I used to be the same, but I think I understand now what the flaw in my logic was. Your parents are bad parents, and thus, they are selfish. I believe that "successful parenting" is the exception to when this is selfish. If good men can be born, then is birth the evil, or is it something else?
1. The child is almost certain to face adversity:
This is true, but adversity is only bad subjectively. If you can raise a virtuous child, one who is unflinching in the face of adversity, then what you have done constitutes successful parenting. You may be inundated by a fusillade of hardships, but it is possible to face them with equanimity, so that internally, you are unaffected by them. What I mean is this. You cannot avoid life, but you can avoid interpreting life negatively.
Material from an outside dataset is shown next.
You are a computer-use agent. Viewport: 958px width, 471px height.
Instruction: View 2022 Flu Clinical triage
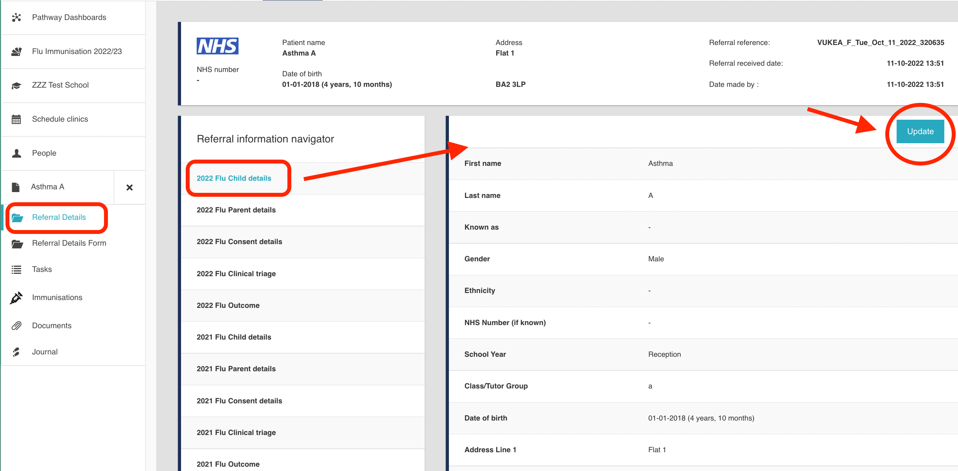236,274
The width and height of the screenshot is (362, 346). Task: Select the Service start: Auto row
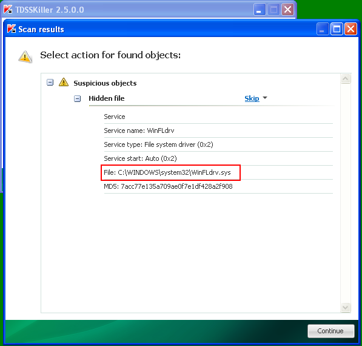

Even when losing a friend, there is still an underlying beauty in that chaos, there is a sweetness in the tears you shed over a lost friend because they are tears of love.
2. Humans cause pollution:
This is true, but it's also true that a well nurtured, intelligent, dedicated human can do a great deal to reverse that pollution (see: Elon Musk, solar power, green planet initiatives, etc...). It is not that we have too many people that is causing the global climate problem. It is that there are too many stupid people, too many worker drones, too many slaves that incessantly consume and pollute, too many selfish, evil, bad people. People who were not raised by loving parents, people who were not raised by intelligent parents, capable parents, etc...
3. My parents had me, and I turned out a social outcast loser, etc etc...:
It's possible to change who you are. There are multifarious books and podcasts on psychology and parenting that you can understand how to treat a child to be a well rounded, good, individual. Someone that people actually like. If you make a good person, then you are doing good, because the world can always benefit from more good people.